Associate professor Max Van Kleek added: "I don't think there's any notion of control."
Data tended to get concentrated by big companies and their subsidiaries.
The researchers found that more than 88% of free apps on Google Play shared information with firms owned by Alphabet.
Nearly 43% of apps shared data with Facebook, while significant percentages shared data with Twitter, Verizon, Microsoft and Amazon firms.
News apps - and apps aimed at children - shared information with the largest number of trackers, they found.
Google said: "Across Google and in Google Play we have clear policies and guidelines for how developers and third-party apps can handle data and we require developers to be transparent and ask for user permission. If an app violates our policies, we take action."

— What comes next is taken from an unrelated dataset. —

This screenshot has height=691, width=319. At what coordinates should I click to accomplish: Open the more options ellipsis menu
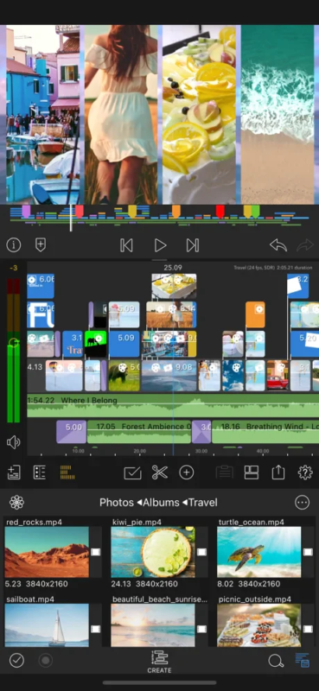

Google added that it disagreed with the methodology of the study.
"It mischaracterises ordinary functional services like crash reporting and analytics, and how apps share data to deliver those services," Google said.
But campaigner Frederike Kaltheuner from Privacy International said that it has become "impossible" for the average user to understand how their data is being used, and to opt out.
"Companies track people... and they use this data to profile and then target people in ways that most of us would find intrusive and very surprising," she said.
"This is no longer about the need to collect data to show 'relevant ads' - this is about profit maximisation at the expense of people's fundamental rights," Ms Kaltheuner added.